Médiathèque de l'architecture et du patrimoine - Galup

 


Amélie Galup (1856-1943)
Femme photographe


 1.Biographie
 2.Bibliographie

1.BIOGRAPHIE


Au début des années 1980, menant une étude socio-historique, Claude Harmelle, sociologue, rencontre les familles implantées depuis longtemps à Saint-Antonin-Nobleval.

Le petit-fils d’Amélie Galup qui lui présente les négatifs et les albums composés par sa grand-mère. Saisissant tout l’intérêt de sa découverte, il organise deux expositions :

1984 : à Saint-Antonin ;

1986 : à la fondation Thiers.

A cette occasion, la famille d’Amélie Galup fait don à l’Etat de 2500 négatifs sur plaques de verre.

Née en 1856 à Bordeaux, Amélie Galup s’initie à la photographie vers 1895.

Elle installe sa chambre noire dans la cave de sa maison de Saint-Antonin-Nobleval et réalise elle-même ses tirages.





Il semble qu'Amélie Galup n'ait jamais appartenu à une société photographique.

Elle se marie en 1879 à Albert Galup magistrat à Albi.

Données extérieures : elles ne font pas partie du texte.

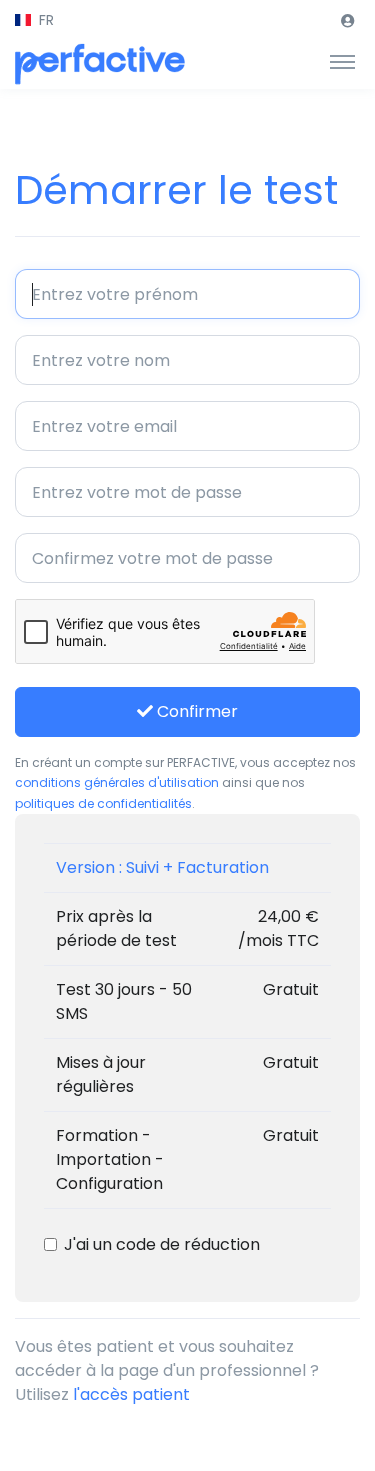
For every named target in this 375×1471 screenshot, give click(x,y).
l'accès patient (131, 1394)
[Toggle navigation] (342, 61)
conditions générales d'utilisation (117, 782)
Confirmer (195, 711)
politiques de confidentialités (103, 803)
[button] (34, 20)
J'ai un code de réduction (162, 1244)
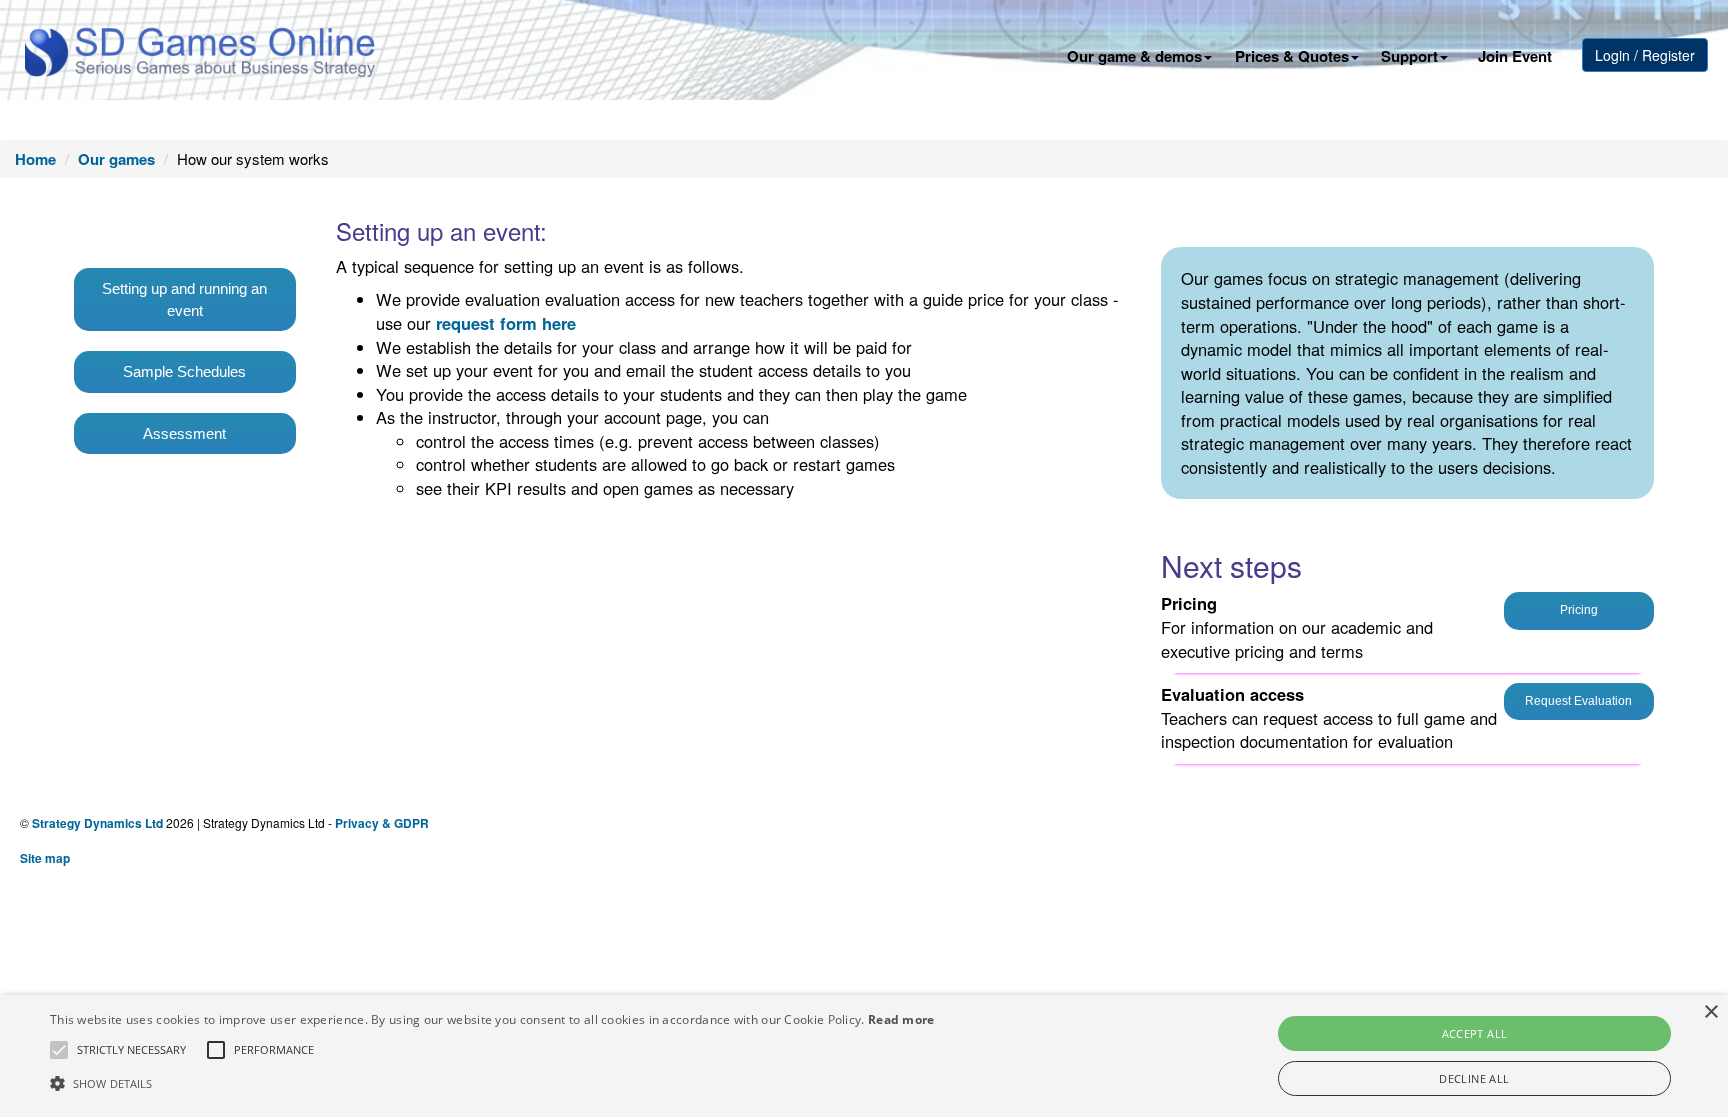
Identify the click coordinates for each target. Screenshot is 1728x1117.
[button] (131, 1050)
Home (35, 159)
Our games (116, 159)
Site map (45, 858)
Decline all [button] (1474, 1078)
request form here (506, 323)
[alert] (864, 1056)
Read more (901, 1019)
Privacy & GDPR (382, 823)
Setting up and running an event (184, 299)
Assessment (184, 433)
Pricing (1579, 610)
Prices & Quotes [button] (1292, 56)
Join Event (1515, 56)
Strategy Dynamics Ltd (97, 823)
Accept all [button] (1475, 1033)
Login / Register (1645, 55)
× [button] (1710, 1012)
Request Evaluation (1578, 701)
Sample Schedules (184, 371)
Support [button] (1409, 56)
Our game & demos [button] (1134, 56)
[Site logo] (200, 50)
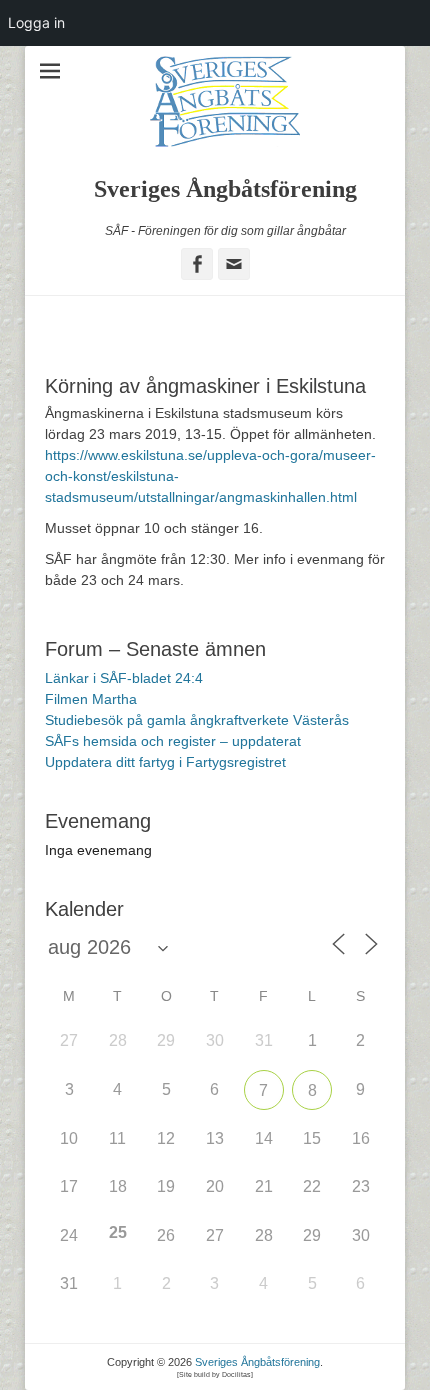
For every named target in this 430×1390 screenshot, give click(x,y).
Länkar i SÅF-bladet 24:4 (124, 678)
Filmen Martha (91, 699)
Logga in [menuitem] (36, 22)
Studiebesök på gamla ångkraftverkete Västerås (197, 720)
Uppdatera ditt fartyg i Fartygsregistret (165, 762)
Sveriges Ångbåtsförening (225, 189)
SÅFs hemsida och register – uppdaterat (173, 741)
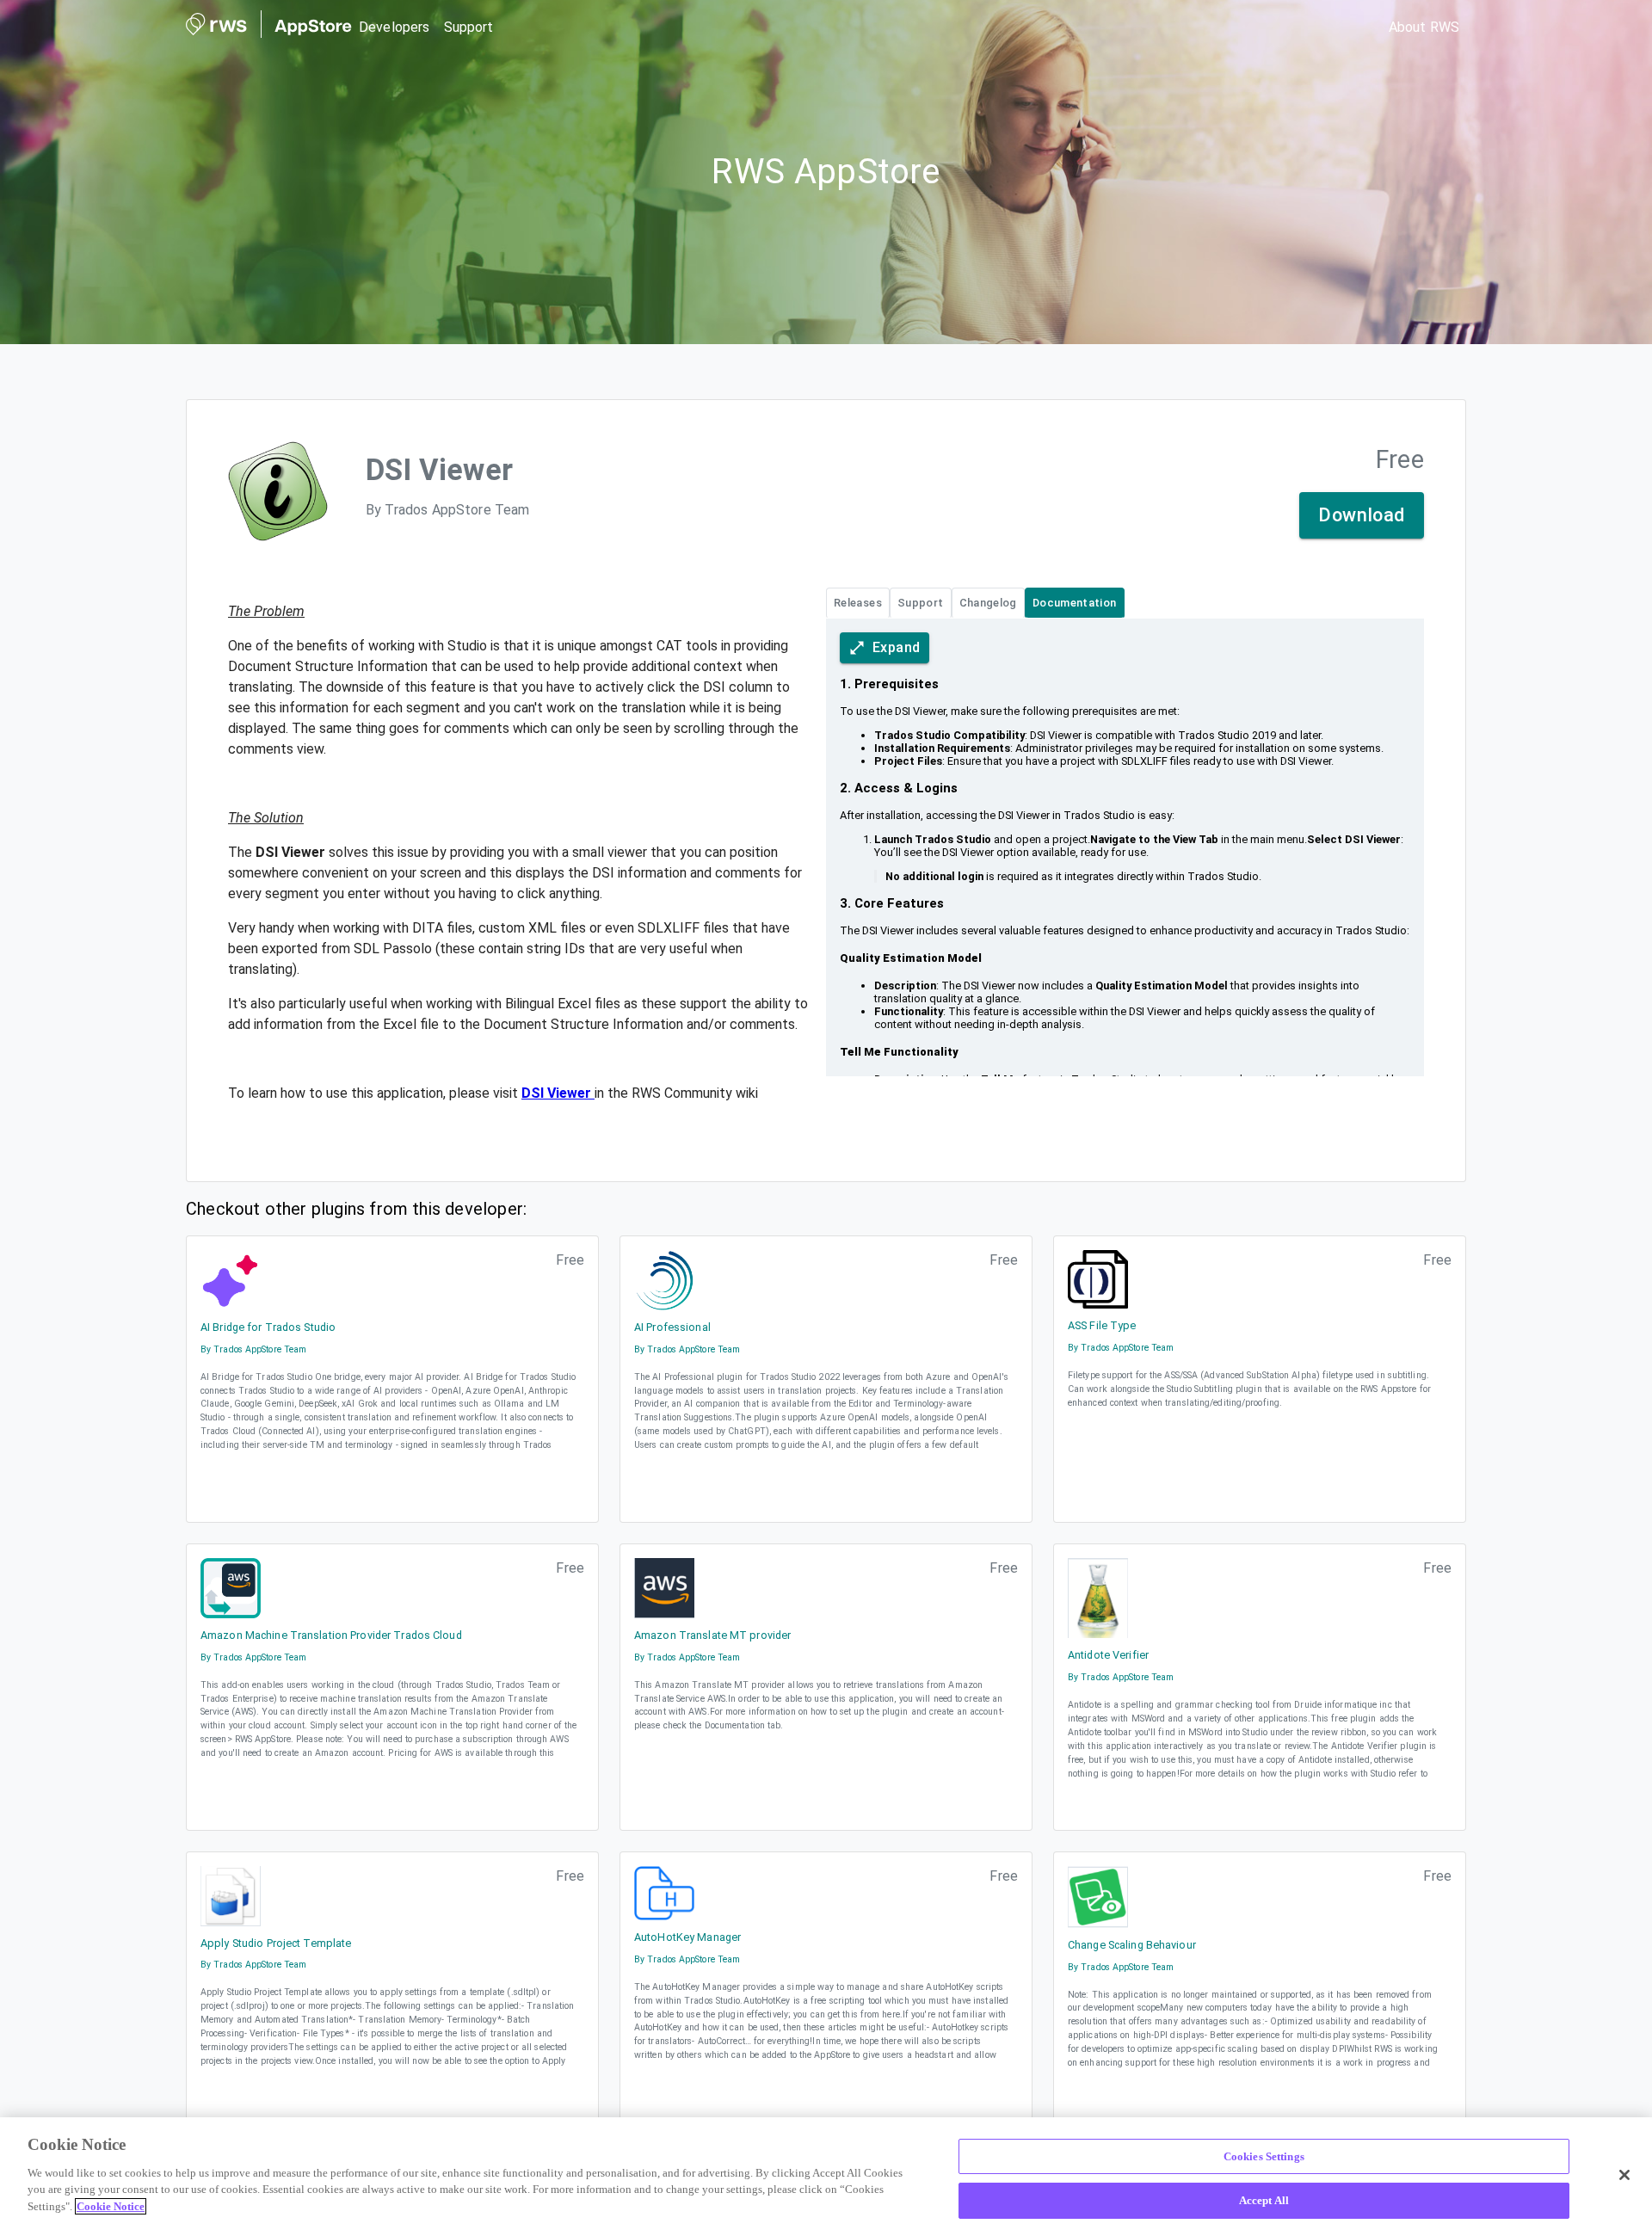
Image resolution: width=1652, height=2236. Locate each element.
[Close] (1624, 2175)
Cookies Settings (1264, 2156)
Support (920, 602)
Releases (858, 602)
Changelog (988, 602)
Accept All (1264, 2200)
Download (1361, 515)
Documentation (1074, 602)
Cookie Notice (111, 2206)
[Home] (269, 27)
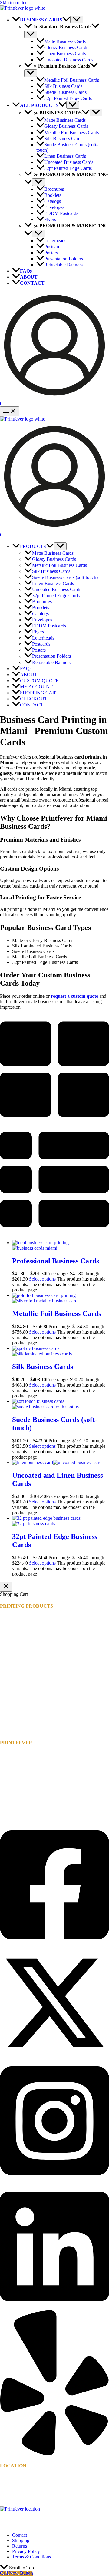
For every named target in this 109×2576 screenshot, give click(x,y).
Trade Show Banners (20, 1731)
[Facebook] (54, 1945)
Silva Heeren (32, 2524)
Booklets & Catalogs (20, 1687)
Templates (9, 1809)
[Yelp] (54, 2453)
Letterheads (11, 1709)
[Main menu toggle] (9, 411)
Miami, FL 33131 (17, 2488)
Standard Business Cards (24, 1634)
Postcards (9, 1714)
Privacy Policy (26, 2551)
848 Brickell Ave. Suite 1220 (27, 2482)
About (6, 1782)
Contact (7, 1793)
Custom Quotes (15, 1765)
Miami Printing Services (23, 1771)
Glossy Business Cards (22, 1628)
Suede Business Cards (21, 1650)
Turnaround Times (17, 1776)
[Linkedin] (54, 2307)
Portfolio (8, 1798)
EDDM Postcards (17, 1703)
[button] (66, 19)
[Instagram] (54, 2181)
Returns (19, 2545)
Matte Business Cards (20, 1623)
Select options (42, 1278)
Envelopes (10, 1698)
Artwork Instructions (20, 1760)
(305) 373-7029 (23, 2498)
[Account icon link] (54, 398)
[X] (54, 2055)
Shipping (20, 2540)
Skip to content (14, 2)
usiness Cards (21, 1655)
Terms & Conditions (31, 2556)
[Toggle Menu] (76, 19)
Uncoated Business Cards (24, 1661)
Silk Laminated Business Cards (30, 1645)
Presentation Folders (19, 1725)
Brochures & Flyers (19, 1692)
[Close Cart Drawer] (6, 1587)
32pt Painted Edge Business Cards (33, 1666)
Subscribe (9, 1804)
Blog (4, 1787)
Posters (7, 1720)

La photographe amateur photographie ses proches dans leur quotidien, au cours d'excursions dans le département ou lors de séjours dans sa famille. Elle les met en scène :

son mari pose avec un perroquet,








son fils Jean est déguisé en Hidalgo,








ou sa fille Marie apparait derrière le feuillage d'un arbre.







A l'aide d'un drap ou d'un tapis, elle recrée même chez elle les conditions d'un véritable studio de portrait.


A sa famille viendront s'ajouter quelques figures locales comme Mme P., lauréate du prix du mérite agricole, ou encore un missionnaire protestant revenu d'Afrique.





Ces images, inspirées par les studios professionnels de l'époque, déroulent l'étonnante galerie de la société provinciale au tournant du siècle.





Si comme la plupart des photographes amateurs de son temps, Amélie Galup détaille l’environnement d’une bourgeoisie provinciale enregistrée dans ses intérieurs, ses habitudes et ses loisirs, elle va aussi savoir saisir l’image de l’univers qui l’entoure.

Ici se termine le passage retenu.